The Museum is making these historic films available on DVD so modern audiences may enjoy them. They have also recently been made available for streaming via the Museum’s website. The movies, which were filmed and produced by MacMillan himself, were shot mostly in northwestern Greenland and show indigenous people going about their daily life.
Museum curator Genevieve LeMoine said this portrayal of the Inuit performing day-to-day activities like hunting, sewing, traveling by dog sled, repairing tools and caring for children, makes these motion pictures unique.
“Unlike other films about the Arctic from that time period (Nanook of the North being the most famous of course), they don’t have a narrative, and a lot of the action was filmed as it was happening,” she said. “MacMillan sometimes asked people to demonstrate a tool, such as how a harpoon goes together, but most of what he filmed was what was going on around him. He did not ask people to act out a story, or impose any dramatic narrative. He wanted to show his viewers life in the north as he experienced it.”
One of the reasons for releasing these films on DVD instead of just streaming them, said LeMoine, is so copies can be sent to the northern communities of Greenland where they were shot, as they often don’t have enough bandwidth for video streaming.

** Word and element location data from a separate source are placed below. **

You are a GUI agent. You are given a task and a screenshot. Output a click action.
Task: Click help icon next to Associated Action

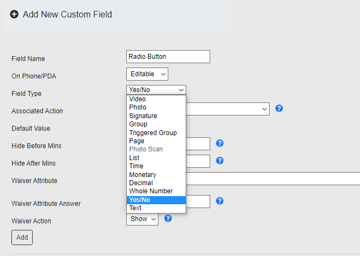click(279, 108)
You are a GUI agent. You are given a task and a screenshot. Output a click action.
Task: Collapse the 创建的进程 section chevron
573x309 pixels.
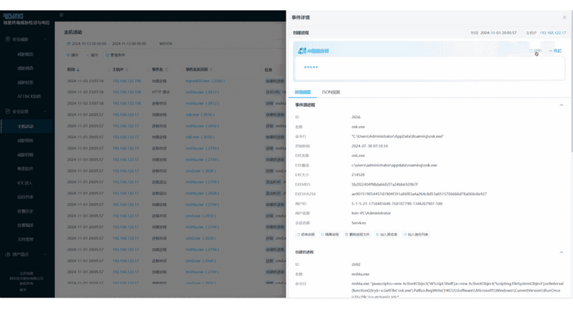point(561,252)
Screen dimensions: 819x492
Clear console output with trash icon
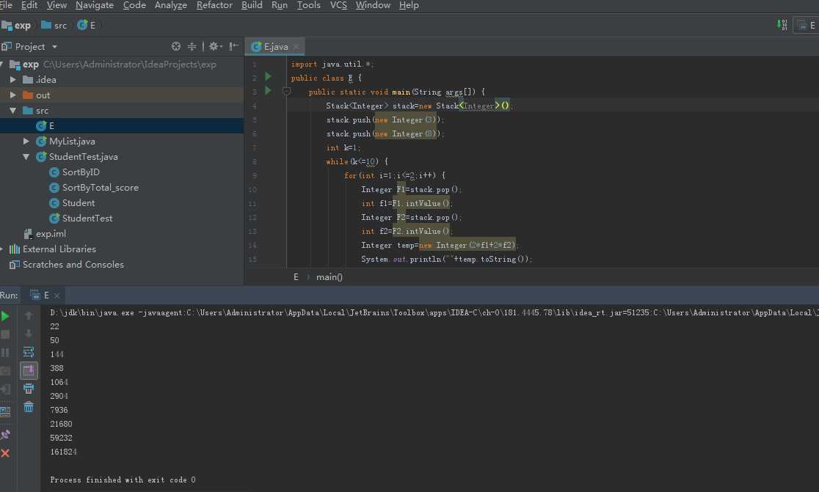(29, 407)
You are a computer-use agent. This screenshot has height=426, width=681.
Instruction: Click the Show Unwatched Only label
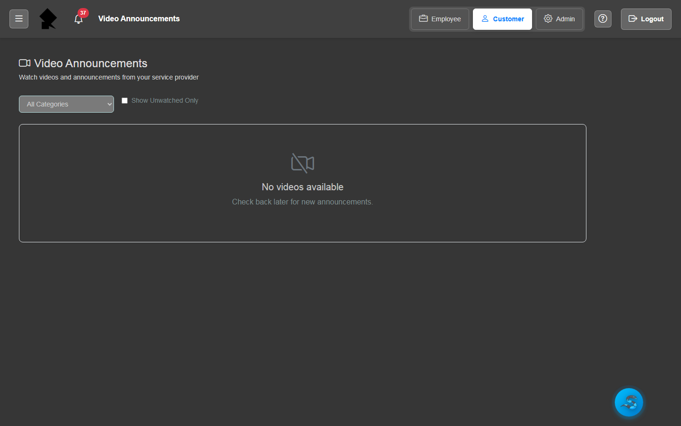[x=165, y=100]
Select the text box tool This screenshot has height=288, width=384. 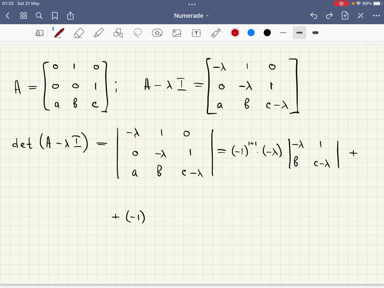coord(196,33)
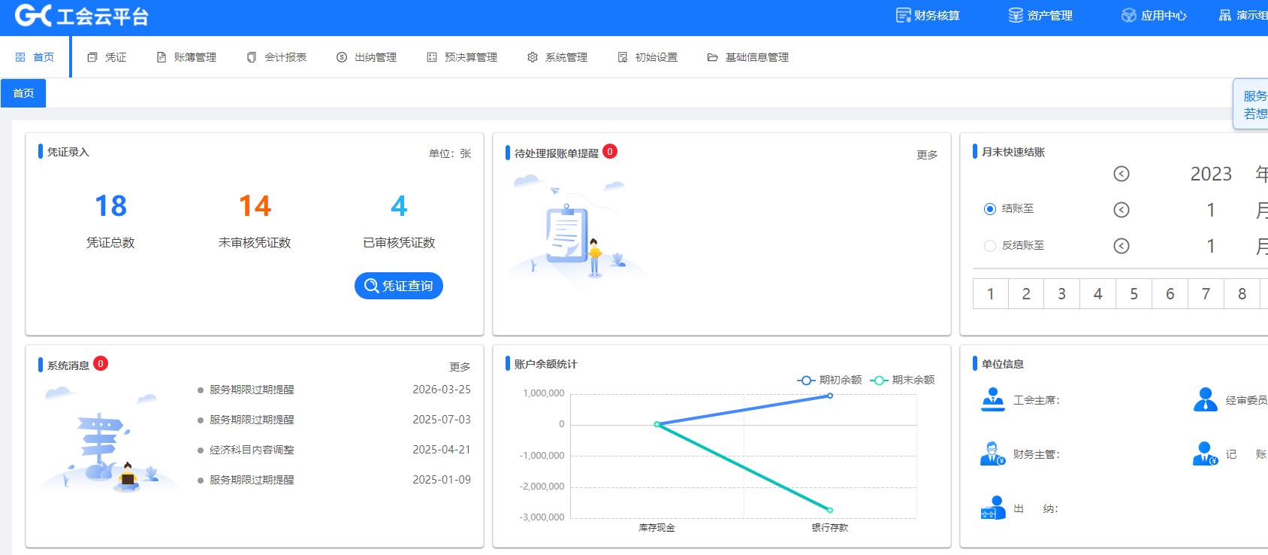The width and height of the screenshot is (1268, 555).
Task: Click previous month arrow for 结账至 row
Action: (x=1121, y=210)
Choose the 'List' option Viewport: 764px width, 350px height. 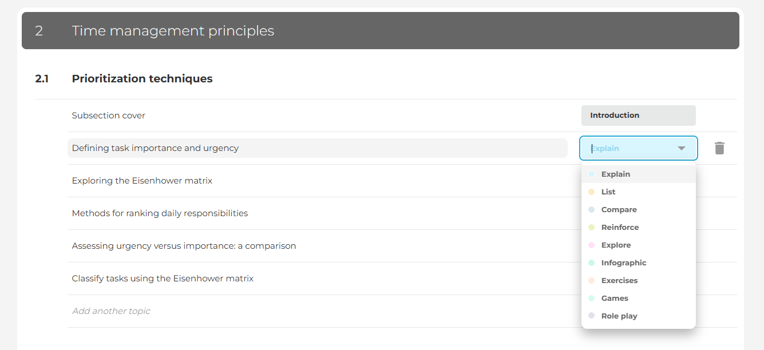[x=608, y=192]
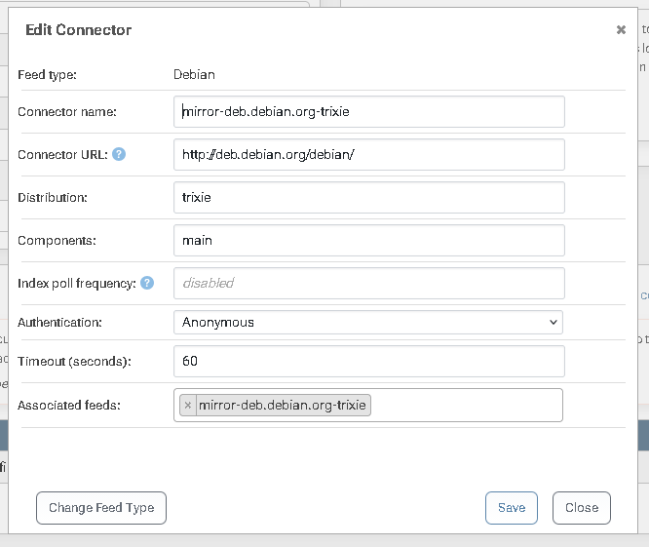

These short movies, said LeMoine, would have been shown to audiences in libraries and lecture halls across America in the 1930s and 1940s. MacMillan was something of a celebrity at the time, she explained, and his lectures about his Arctic exploits often attracted hundreds of people.
The films have been preserved with support from The Library of Congress, Kane Lodge Foundation, Inc., and the National Film Preservation Foundation.
“Bowdoin College has thousands of feet of film,” said LeMoine, “mostly unedited, shot by MacMillan from 1921 right up until his last Arctic expedition in 1954. The early film is all 35mm black and white, while most of the later film is 16mm color. It’s a challenge to work with and also very valuable.”
“Donald B. MacMillan’s Historic Films of Greenland” will be screened October 12, 2017, in Sills Hall, Smith Auditorium at 7 p.m. Film archivist Audrey Kupferberg, who worked closely with museum staff to document and preserve the MacMillan collection, will introduce the films and provide context on their creation and preservation.